Pagi itu aku bangun sebelum shubuh, berniat melaksanakan shalat berjamaah di masjid Sayyid Dardery. Ketika adzan berkumandang aku tak berlama-lama untuk segera berangkat ke masjid tersebut. Kali ini masjid nampak agak sepi, hanya terlihat seorang sayikh yang sudah berumur dan satu orang pemuda berkemaja lusuh. Aku tak terlalu menghiraukan keadaan, apalagi tuntutan untuk mempersiapkan ujian lisan lebih kuutamakan.

Biasanya aku tak buru-buru keluar, menyempatkan diri untuk mengulang hafalan atau sekedar membaca Al-Quran.  Memang masjid ini terbilang sepi, sangat cocok untuk aku manfaatkan sebagai tempat belajar. Namun, kali ini aku harus kecewa dengan kesem[patan yang tak lagi kurasa. Sang Imam memintaku segera keluar dari masjid tanpa alasan yang bisa menenangkan. Ia hanya mengatakan bahwasannya masjid akan dikunci. Sungguh siluar dugaan, aku  yang sudah sangat nyaman belajar haru keluar dan mencari tempat baru.

Tak mau mempermasalahkan hal itu, aku lantas bergegas ke masjid Sayyidina Hussain. Masjid yang selalu terbuka lebar. Sayangnya kali ini lebih banyak digunakan warga Mesir untuk beristirahat setelah shubuh. Padahal ada banyak hal yang bisa dilakukan semisal membaca Al-Quran atau hanya bermunajat.

Jam menunjukan pukul 09.00 clt. Aku kembali ke rumah dan sarapan pagi. Menu makanan yang menarik membuatku lahap dengan takaran yang lumayan besar. Mungkin karena terlalu kenyang, tak terasa mata ini tertutup dengan sendirinya. Untung saja aku sudah memasang alarm sebelum Jumatan supaya tak terlambat menyimak khutbah jumat.

Mandi– berpakaian rapi.  tak lupa menyemprotkan wangi-wangian khas jumat, hehe. Aku berjalan ke Masjid Qubbah el-Ghouri sambil menghafal Al-Quran yang akan diujikan esok hari. Sempat kecewa karena ternyata masjid itu masih terkunci, padahal sudah mendekati waktu jumatan.

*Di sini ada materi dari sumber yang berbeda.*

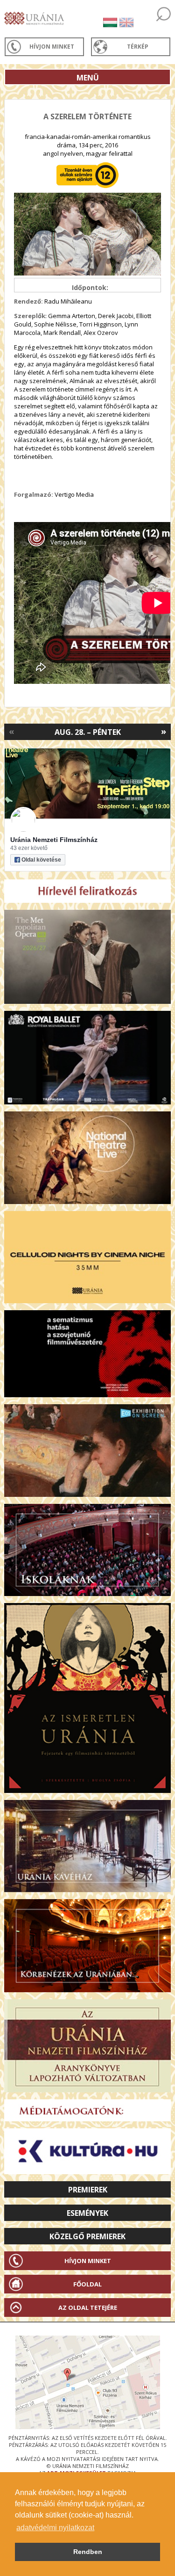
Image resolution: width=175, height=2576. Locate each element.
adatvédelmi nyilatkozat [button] (55, 2528)
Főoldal (87, 2284)
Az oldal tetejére (87, 2307)
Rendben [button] (87, 2551)
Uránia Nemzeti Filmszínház (54, 839)
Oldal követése (41, 859)
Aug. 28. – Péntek (88, 732)
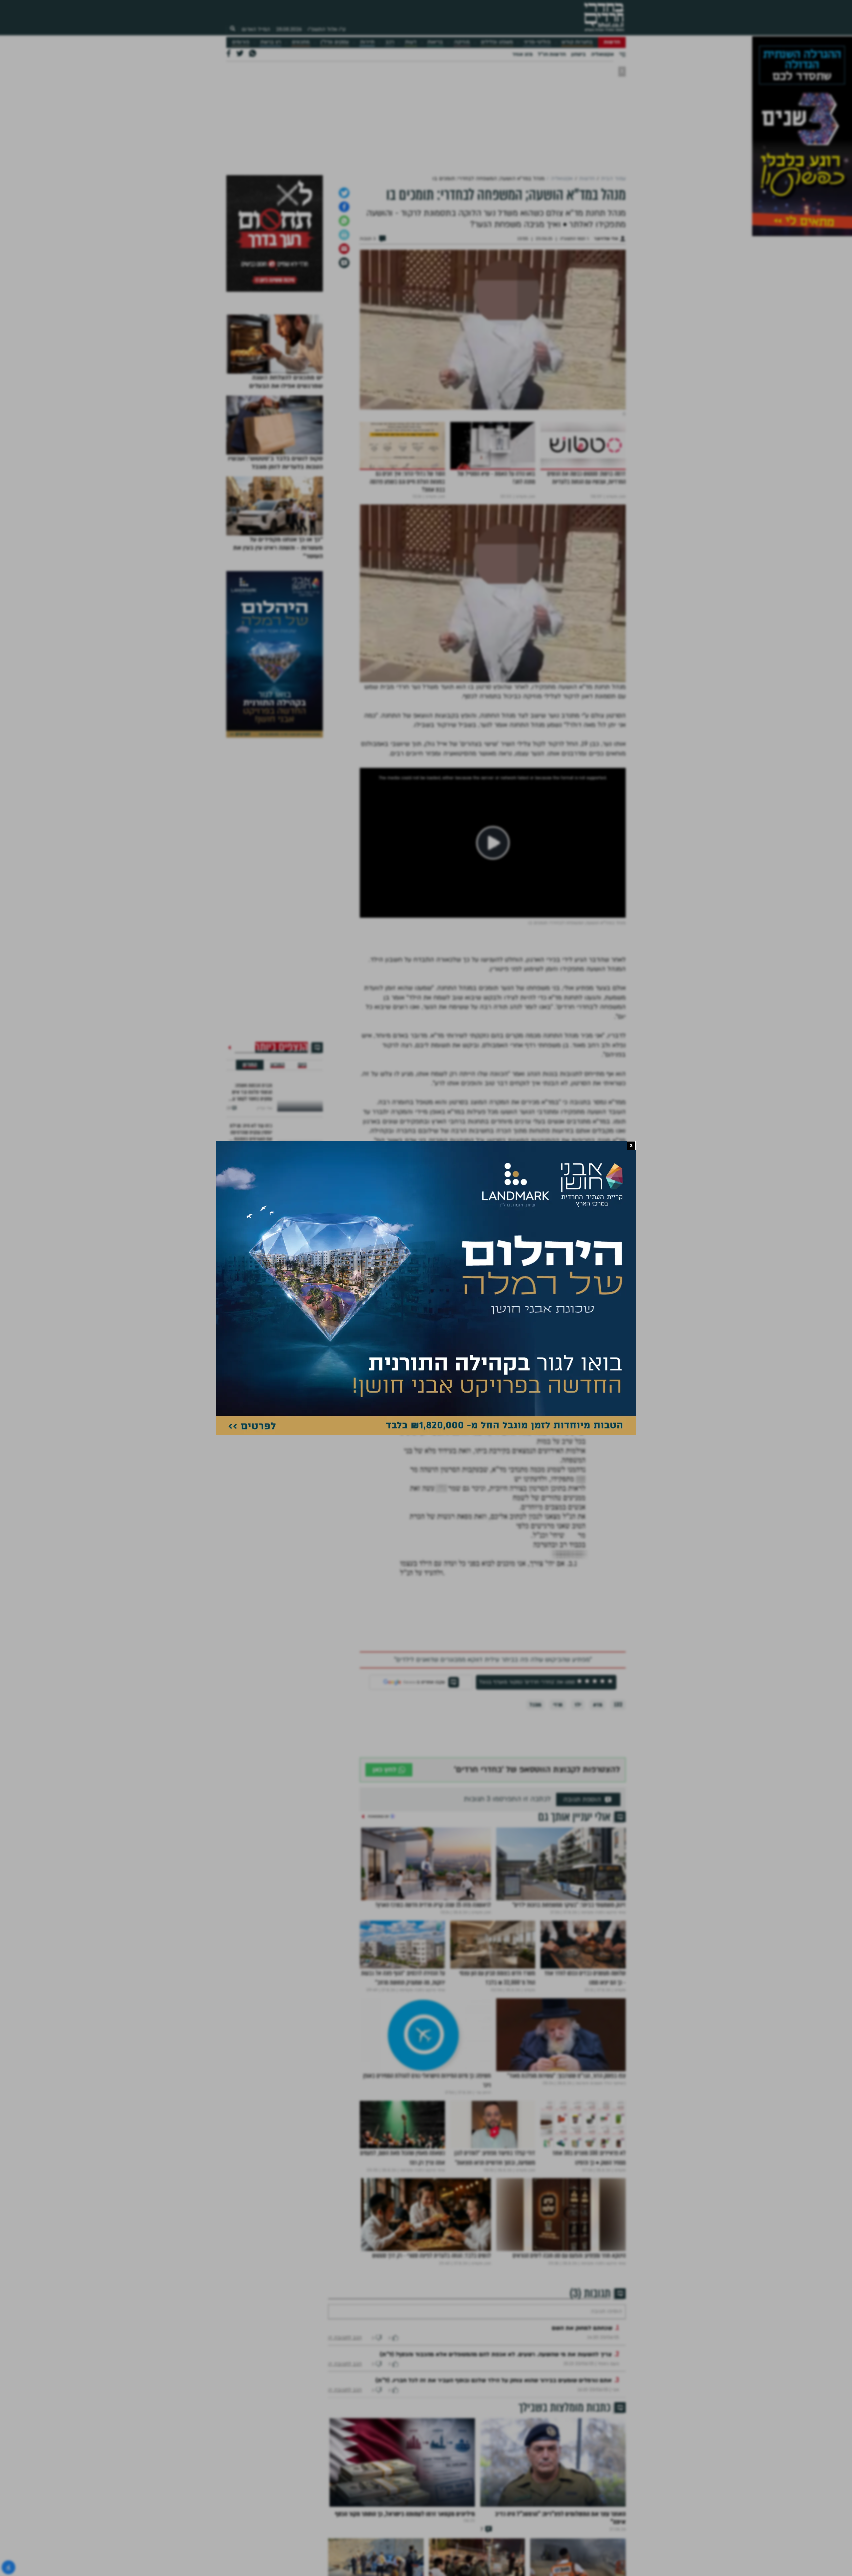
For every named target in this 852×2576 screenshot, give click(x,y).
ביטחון (578, 54)
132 (618, 1705)
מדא (597, 1705)
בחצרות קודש (577, 42)
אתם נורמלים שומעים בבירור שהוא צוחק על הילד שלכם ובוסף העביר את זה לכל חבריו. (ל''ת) (493, 2380)
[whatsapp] (344, 220)
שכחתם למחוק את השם (582, 2328)
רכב (389, 42)
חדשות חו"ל (552, 54)
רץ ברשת (270, 42)
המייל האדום (256, 29)
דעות (410, 42)
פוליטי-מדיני (537, 42)
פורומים (240, 42)
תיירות (367, 42)
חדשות (612, 42)
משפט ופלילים (497, 42)
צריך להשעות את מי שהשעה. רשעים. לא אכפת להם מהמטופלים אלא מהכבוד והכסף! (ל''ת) (496, 2354)
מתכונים (301, 42)
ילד (577, 1705)
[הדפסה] (344, 234)
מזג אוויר (522, 54)
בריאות (435, 42)
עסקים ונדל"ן (334, 42)
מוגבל (535, 1705)
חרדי (557, 1705)
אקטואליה (602, 54)
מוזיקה (462, 42)
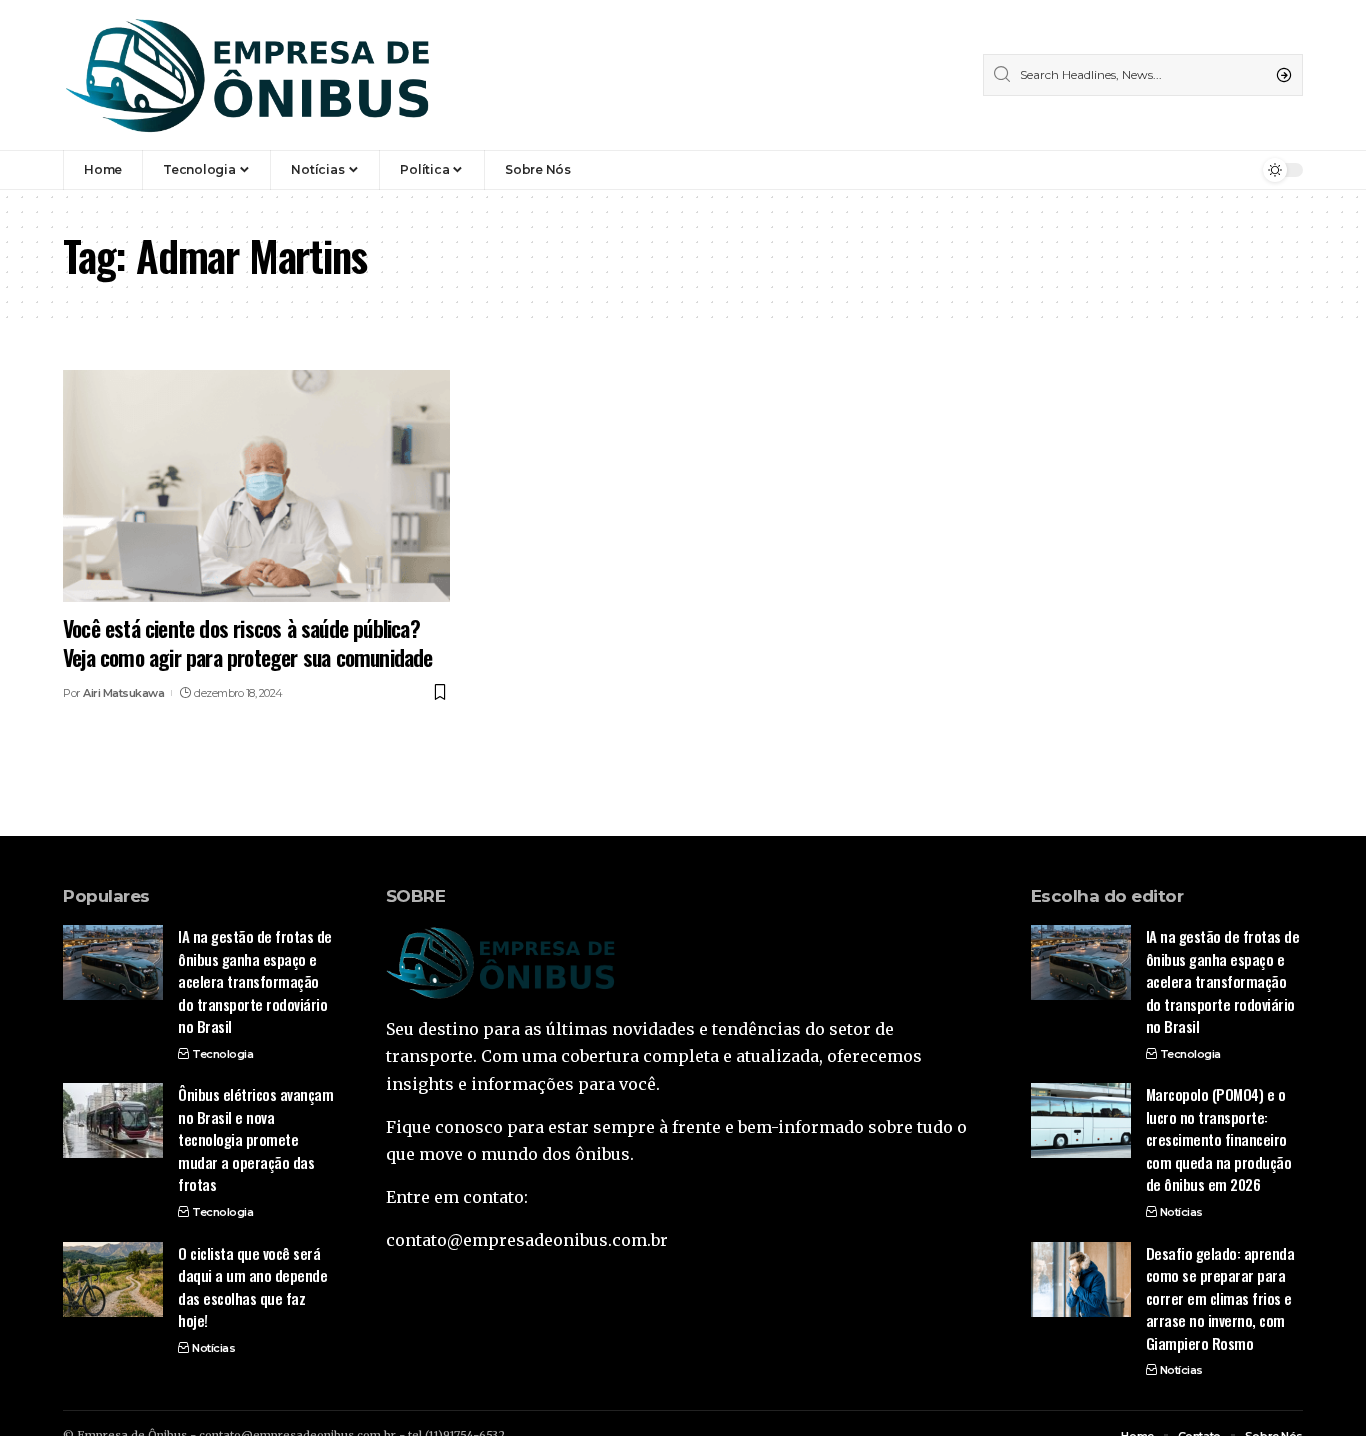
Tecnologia (222, 1054)
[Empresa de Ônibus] (248, 75)
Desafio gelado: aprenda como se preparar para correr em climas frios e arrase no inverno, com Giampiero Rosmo (1220, 1298)
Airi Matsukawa (123, 693)
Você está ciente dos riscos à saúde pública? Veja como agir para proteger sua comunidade (253, 642)
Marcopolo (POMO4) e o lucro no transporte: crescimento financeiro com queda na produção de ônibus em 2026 (1219, 1139)
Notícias (213, 1348)
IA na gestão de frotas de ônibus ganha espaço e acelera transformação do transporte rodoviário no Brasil (255, 981)
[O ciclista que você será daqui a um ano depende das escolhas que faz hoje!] (113, 1279)
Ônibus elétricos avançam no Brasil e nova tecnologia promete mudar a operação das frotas (255, 1139)
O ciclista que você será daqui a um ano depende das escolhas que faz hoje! (252, 1287)
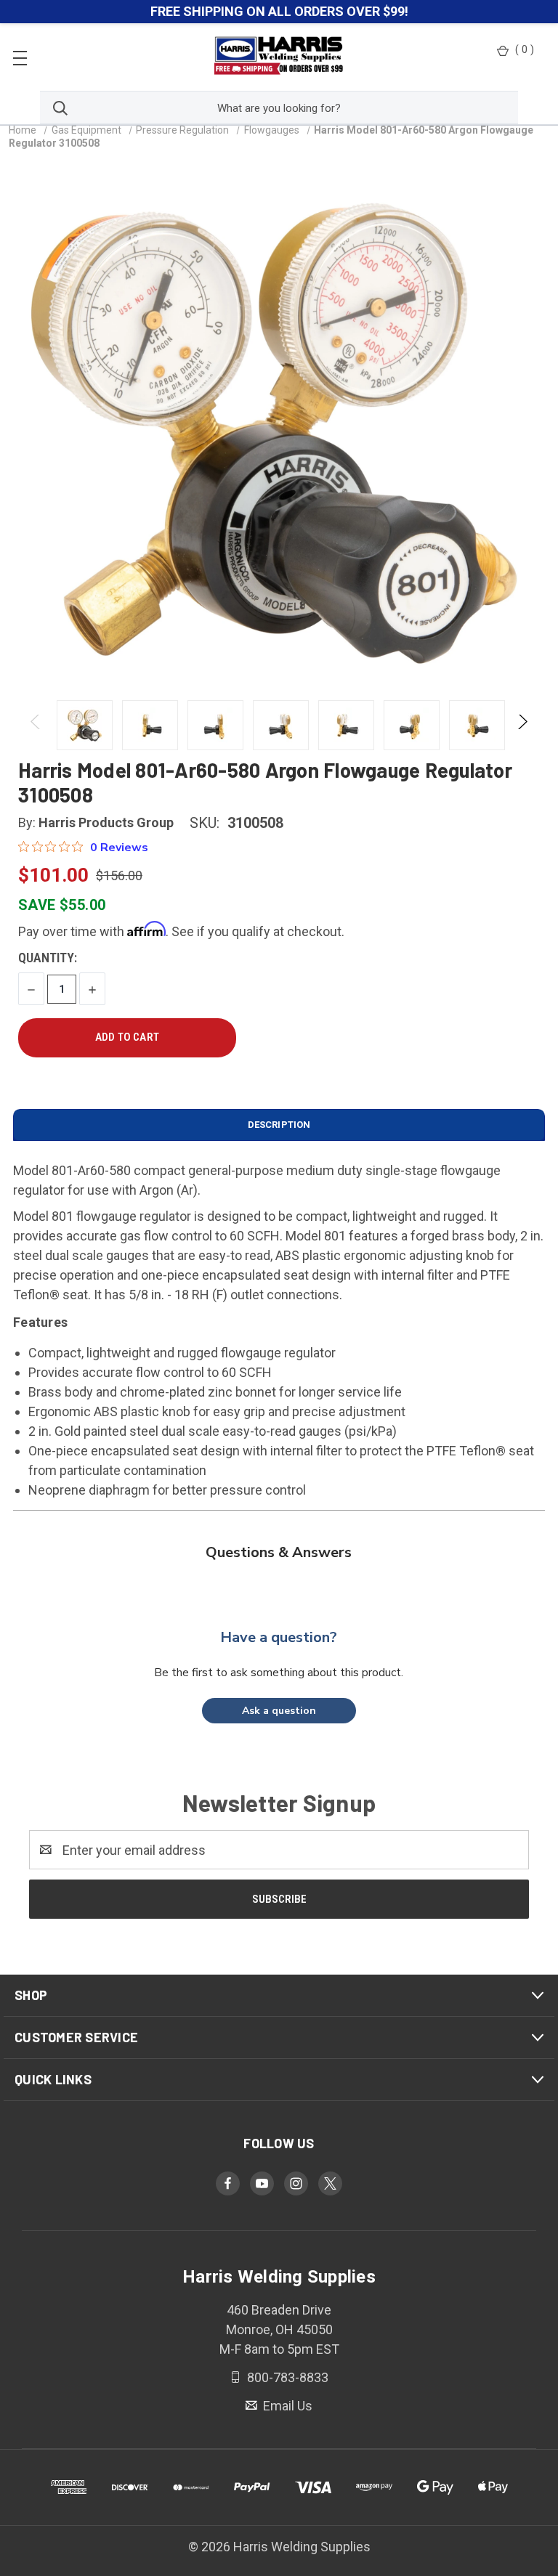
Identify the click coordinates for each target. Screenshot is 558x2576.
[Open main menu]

Masjid Syaikh Shalih Ja’fari, tempatku mengikuti talaqqi Al-Quran bersama Syaikh Ashraf dulu menjadi pilihan untuk melaksanakan shalat jumat. Aku duduk dibarisan depan yang masih sepi. Sesekali perasaaanku disemangati dengan kehadiran para pria berpakaian serba putih. Kala itu memang sedang ada perayaan maulid Syaikh Shalih Ja’fari, Musrsyid tariqah Jafariyyah. Tak heran jikan banyak orang berdatangan kesini– bahkan mereka yang datang dari luar Kairo pun banyak yang datang.

Memegang erat Al-Quran dan duduk dibarisan paling depan, aku berusaha sekhusyu’ mungkin melafalkan Al-Quran. Tadinya aku berharap bisa fokus menghafal disini, namun konsentrasiku harus buyar dengan kehadiran seorang bapak asal Aswan yang sedang mengikuti pengajian tariqah di masjid Ja’fari. Mulanya aku merasa terganggu, namun perlahan aku mulai sadar bahwa silaturahmi juga tak kalah penting. Dengan berat hati aku menutup Al-Quran dan melayani obrolan hangat kenalan baruku itu.

Walau agak sulit diterima, namun aku berharap justru pria itulah yang mungkin menjadi washilah kemudahanku menghadapi ujian. Dengan berupaya meneguhkan hati aku yakin ialah yang doanya akan mustajab. Pria yang belakang aku ketahui bernama Musthofa Abd el-Naeem ini dengan penuh pengharapan mendoakanku tanpa kuminta. Ia merasa bahagia dengan kehadiran orang asing yang masih mau belajar Islam.

Tak henti-henti ia mengajakku bicara. Ngalor-ngidul obrolan lintas tema yang aku sendiri hanya banyak menyimak. Namun selalu kudengar selipan doa disetiap obrolan santainya itu. Semoga ia benar-benar menjadi washilah bagiku untuk mendapatkan taufikNya. Aamiin.